*** Opening of SOURCE DOCUMENT ***
Posted on 02/04/2024 3:57:56 PM PST by george76

The continued embrace of diversity, equity and inclusion in STEM combined with a broad decline in academic standards is producing a generation of scientists who are less capable than their predecessors, warned some scientists in recent interviews with The College Fix.

From easier math classes in high school to the elimination of standardized tests to extreme grade-inflation to DEI tropes that elevate lived experiences and ways of knowing over facts and data, the trend represents a pressing problem for science professors working to protect STEM and preserve its standards and meritocracy.

Alex Small, chair of the physics and astronomy department at the California State Polytechnic University, Pomona, said it starts early in a student’s education.

“The K-12 system is walking away from standards at all levels,” he told The College Fix in a recent phone interview.

For example, he said while most of his students took some sort of calculus class their senior year of high school, “at least a third of them test into a class that’s lower than calculus because what happens is the schools will push people through the pipeline.”

Even if someone hasn’t mastered algebra, they’ll get some sort of generous grade in their prerequisite math classes and then be put into calculus their senior year,” he said.

Similar trends concerning the inability of college students to do high school math have been reported nationally post-COVID, with educators lamenting how incoming freshmen no longer can be expected to know how to add fractions or subtract a positive number from a negative number.

Yi-Zen Chu, an associate professor of physics at the National Central University in Taiwan, who was educated in the U.S. and has been a harsh critic of DEI, stated in a recent email to The Fix that he believes practices such as “grade inflation and lowering the bar” contribute to the lack of preparation exhibited by American college students.

The concern circles back to the “‘everyone gets a prize’ philosophy that has been around for quite a while now,” he said, referring to what’s sometimes called the “Participation Trophy” phenomenon.

Chu suggested one way to combat these practices at the college level “is to staunchly defend the use of standardized tests like the SAT.”

“Students have to compete on the same test to prove their ability relative to others,” he said. “This way, schools know that hyper-grade-inflation will only count against the integrity of the school in the medium/long run.”

Small said what these students need is supplemental instruction, time, extra problem solving sessions, and extra practice.

“There’s no such thing as too much practice, and that’s especially true when you haven’t yet had enough practice,” said Small.

However, although some educators and institutions have embraced remedial summer programs and additional tutoring services, others work toward ideological goals related to DEI that ultimately may prove detrimental to students, as well as the field of physics more broadly.
*** Close of SOURCE DOCUMENT ***
*** Opening of DATA SECTION ***
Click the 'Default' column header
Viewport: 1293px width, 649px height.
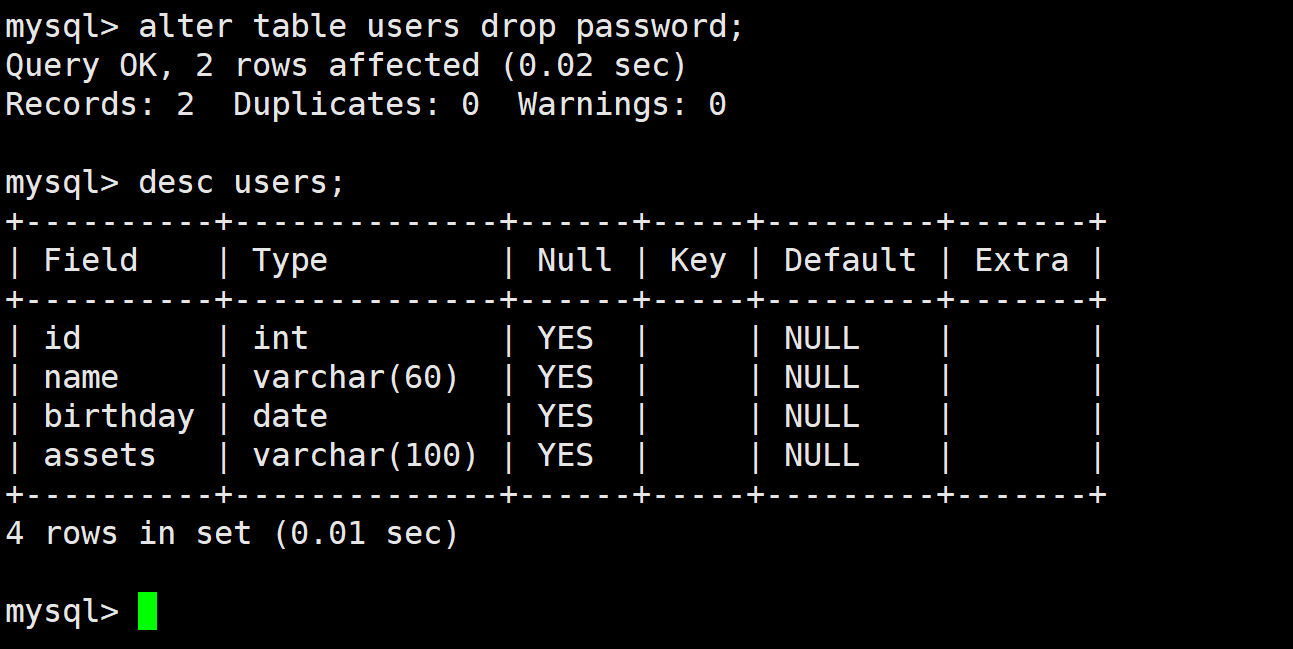pyautogui.click(x=850, y=261)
*** Close of DATA SECTION ***
## ASSIGNMENT
Write the next part of the article on declining standards in science education, starting after its final sentence. The data has nothing to do with the article on academic standards in science education.

## RESULT FOR THIS EXERCISE
Lawrence Krauss, one of the world’s leading theoretical physicists, noted in a 2022 interview with The College Fix, “I have written many articles about the absolutely ludicrous ways in which DEI is … enforcing ridiculous notions about both keeping people out of physics who should be in, and trying to interfere with meritocracy and interfere [with] and take over the appointment process so that merit isn’t the crucial factor.”

Small, in a November 2023 article published by Heterodox STEM, discussed the column “Just Physics?” It appears in the physics education journal The Physics Teacher and regularly features discussions from different physics educators exploring alternative pedagogies and the place of DEI in physics education.

Highlighting one recent article, Small wrote in his critique that it “focused on the putative anti-Blackness of the physics community” but offered little in terms of what “changes can or should be implemented” beyond spending “more time in physics class discussing social issues.”

In December, The College Fix reached out to Deepak Iyer, one of the co-editors of “Just Physics?” for comment. Iyer replied he would need to get approval from his editor-in-chief before formally responding. On Jan. 24, Iyer notified The Fix he had still not received a response.

“Some sort of discussion of wider social issues…in moderate doses has its place,” Small told The Fix. “Oppenheimer got a lot of people asking questions again about one of the sort of pivotal moments of the American physics community.”

“If DEI is brought in just as an occasional discussion topic that doesn’t really crowd out the fundamentals, then I don’t have a fundamental objection to it,” he added.

However, Small said, when too much time is spent discussing social issues in physics classes, the fundamentals get crowded out, which, as he pointed out in his Heterodox STEM article, could “hurt students with weak prior preparation, as they need even more focus on fundamentals.”

Peter McCullough of the physics and astronomy department at Johns Hopkins argues there are times when discussions of DEI topics in STEM may be called for or even beneficial.

In the comments section of Small’s article, McCullough highlighted issues with fingertip pulse oximeters, describing the devices as “a technology that works better on lighter skin than darker skin.”

In an email to The College Fix, McCullough also noted claims that some facial recognition programs have difficulty in accurately identifying black faces or recognizing them as faces at all. According to McCullough, such examples might get students thinking about unintended effects of different technologies on society.

Yet, Small noted, a certain number of instructors spending too much time discussing DEI in physics class is not the biggest threat posed by DEI to physics education.

“Where DEI really comes into a lot of discussion among physics educators,” said Small, “is in discussions about standards.”

“It’s not really … so much a discussion of ‘Oh, should we talk about representation during class time’ and more about what can we reasonably expect and if a student can’t meet the standard, is it unfair of us to nonetheless insist on that standard,” he said. “And that’s a much more complicated and dangerous discussion, because … it just perpetuates under preparation.”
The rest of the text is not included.